Re: checkpointer continuous flushing - Mailing list pgsql-hackers

From Fabien COELHO
Subject Re: checkpointer continuous flushing
Date
Msg-id alpine.DEB.2.10.1603180856300.31871@sto
Whole thread Raw
In response to Re: checkpointer continuous flushing  (Tomas Vondra <tomas.vondra@2ndquadrant.com>)
Responses Re: checkpointer continuous flushing
List pgsql-hackers
Hello Tomas,

> But I do think it's a very useful tool when it comes to measuring the 
> consistency of behavior over time, assuming you're asking questions 
> about the intervals and not the original transactions.

For a throttled run, I think it is better to check whether or not the 
system could handle the load "as expected", i.e. with reasonnable latency, 
so somehow I'm interested in the "original transactions" as scheduled by 
the client, and whether they were processed efficiently, but then it must 
be aggregated by interval to get some statistics.

> For example, had there been intervals with vastly different transaction 
> rates, we'd see that on the tps charts (i.e. the chart would be much more 
> gradual or wobbly, just like the "unpatched" one).
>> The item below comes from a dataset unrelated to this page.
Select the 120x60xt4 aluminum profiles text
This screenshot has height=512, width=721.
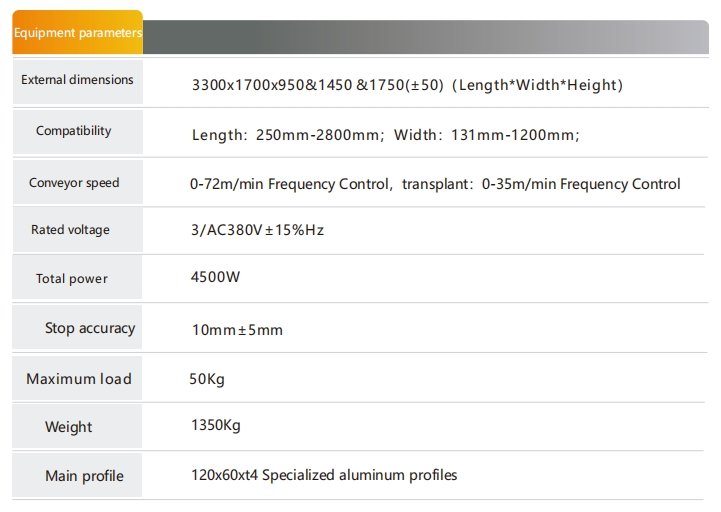[324, 475]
Or if there were intervals 
> with much higher variance of latencies, we'd see that on the STDDEV chart.

On HDDs what happens is that transactions are "blocked/freezed", the tps 
is very low, the latency very high, but then with few tx (even 1 or 0 at 
time) and all latencies very bad but nevertheless close one to the other, 
in a bad way, the resulting stddev may be quite small anyway.

> I'll consider repeating the benchmark and logging some reasonable sample of 
> transactions

Beware that this measure is skewed, because on HDDs when the system is 
stuck, it is stuck on very few transactions which are waiting, but they
would seldom show on statistics are there are very few of them. That is 
why I'm interested in those that could not make it, hence my interest in 
--latency-limit option which just say that.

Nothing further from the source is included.